The inclusion of such an example broadens the perspective beyond the early phase. It sets a counterpoint to the widespread notion that a start-up is primarily a matter of rapid scaling. In many technology-driven fields, the opposite is true: those who want to survive in the long term must orchestrate technical maturity, production readiness, intellectual property rights, and financing so that growth does not fail due to the realities of development and industrialization.
Exchange as the Core: Q&A Session and Networking
At 7:30 p.m., a Q&A session is planned, followed by a standing reception in the atrium of the New University from 8:00 p.m. This makes visible what often has the greatest effect in transfer formats: the conversation between different milieus. When researchers, founding teams, investors, chamber structures, and companies are in the same room, the chances increase that an idea becomes a pilot project – or a pilot project becomes a robust business model.
Why This Matters for Mainfranken
The fact that the university and IHK are jointly organizing the event brings together two roles that complement each other in transfer processes: the university provides research, methodological expertise, and talent; the chamber represents the breadth of the regional business landscape and practical relevance in questions of founding and business development. The IHK Würzburg-Schweinfurt describes itself as the representative of the interests of around 73,000 member companies in the region (IHK Würzburg-Schweinfurt, "About Us").
For Mainfranken, this interplay is strategic: successful start-ups rarely emerge alone. They need access to markets, feedback from application, network partners, and often a region that not only welcomes innovation but also supports it structurally – for example, through mentoring, cooperation, and visibility.
Organizational Details: Location, Time, Registration, Accessibility
The event will take place on April 23, 2026, from 6:00 p.m. to 9:30 p.m. in the Audimax of the New University (Sanderring 2).

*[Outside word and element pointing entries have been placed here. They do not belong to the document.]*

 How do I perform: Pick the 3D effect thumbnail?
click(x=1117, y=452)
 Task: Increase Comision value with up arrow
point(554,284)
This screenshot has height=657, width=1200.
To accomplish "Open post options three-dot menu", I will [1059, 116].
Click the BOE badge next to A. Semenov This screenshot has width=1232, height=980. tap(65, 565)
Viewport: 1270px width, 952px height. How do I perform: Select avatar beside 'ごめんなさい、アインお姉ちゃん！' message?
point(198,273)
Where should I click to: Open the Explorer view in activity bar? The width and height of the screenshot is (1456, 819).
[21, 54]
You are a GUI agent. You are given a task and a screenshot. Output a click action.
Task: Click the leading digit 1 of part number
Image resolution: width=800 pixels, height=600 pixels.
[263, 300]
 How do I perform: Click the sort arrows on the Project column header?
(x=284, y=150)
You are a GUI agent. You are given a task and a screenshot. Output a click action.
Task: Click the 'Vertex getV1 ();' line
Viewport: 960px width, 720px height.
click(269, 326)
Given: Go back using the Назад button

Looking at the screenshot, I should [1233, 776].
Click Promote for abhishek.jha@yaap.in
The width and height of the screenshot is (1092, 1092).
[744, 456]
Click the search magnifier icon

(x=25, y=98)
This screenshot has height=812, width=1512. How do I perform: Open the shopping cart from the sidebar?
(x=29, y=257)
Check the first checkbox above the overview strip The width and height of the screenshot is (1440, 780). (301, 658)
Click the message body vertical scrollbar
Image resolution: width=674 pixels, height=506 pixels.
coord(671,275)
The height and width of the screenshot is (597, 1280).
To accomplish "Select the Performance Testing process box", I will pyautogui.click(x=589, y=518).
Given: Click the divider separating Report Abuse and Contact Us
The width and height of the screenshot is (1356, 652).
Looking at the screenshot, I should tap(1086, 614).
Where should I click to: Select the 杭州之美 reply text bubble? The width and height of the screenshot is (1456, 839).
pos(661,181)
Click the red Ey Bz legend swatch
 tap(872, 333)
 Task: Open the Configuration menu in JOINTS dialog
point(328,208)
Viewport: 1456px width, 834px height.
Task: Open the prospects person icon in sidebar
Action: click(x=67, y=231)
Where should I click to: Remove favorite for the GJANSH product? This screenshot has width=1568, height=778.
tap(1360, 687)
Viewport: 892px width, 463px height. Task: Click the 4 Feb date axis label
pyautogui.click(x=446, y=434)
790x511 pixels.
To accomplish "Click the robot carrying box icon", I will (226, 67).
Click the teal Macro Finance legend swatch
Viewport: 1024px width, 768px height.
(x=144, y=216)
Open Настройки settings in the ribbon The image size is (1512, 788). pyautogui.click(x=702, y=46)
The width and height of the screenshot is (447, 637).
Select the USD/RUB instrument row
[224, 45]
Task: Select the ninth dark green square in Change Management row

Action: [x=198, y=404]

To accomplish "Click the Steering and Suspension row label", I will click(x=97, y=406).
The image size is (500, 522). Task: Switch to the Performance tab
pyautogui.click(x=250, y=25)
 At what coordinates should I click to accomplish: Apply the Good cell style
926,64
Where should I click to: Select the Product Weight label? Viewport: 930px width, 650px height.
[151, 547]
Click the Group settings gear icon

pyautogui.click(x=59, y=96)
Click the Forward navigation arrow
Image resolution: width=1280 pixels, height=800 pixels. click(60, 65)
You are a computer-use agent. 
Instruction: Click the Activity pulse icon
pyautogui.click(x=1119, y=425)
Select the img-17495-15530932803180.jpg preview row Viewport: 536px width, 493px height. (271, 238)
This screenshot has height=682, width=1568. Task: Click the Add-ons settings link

Registration is possible via the form on the IHK Würzburg-Schweinfurt website up to 24 hours before the event begins. Access is barrier-free via the elevator in the New University.
In summary, "Business Meets Science" 2026 is less of an academic obligation and more of a location format: it shows what questions the region is asking when research is to become more than just insight – namely, business start-ups, jobs, and economic future viability in Mainfranken.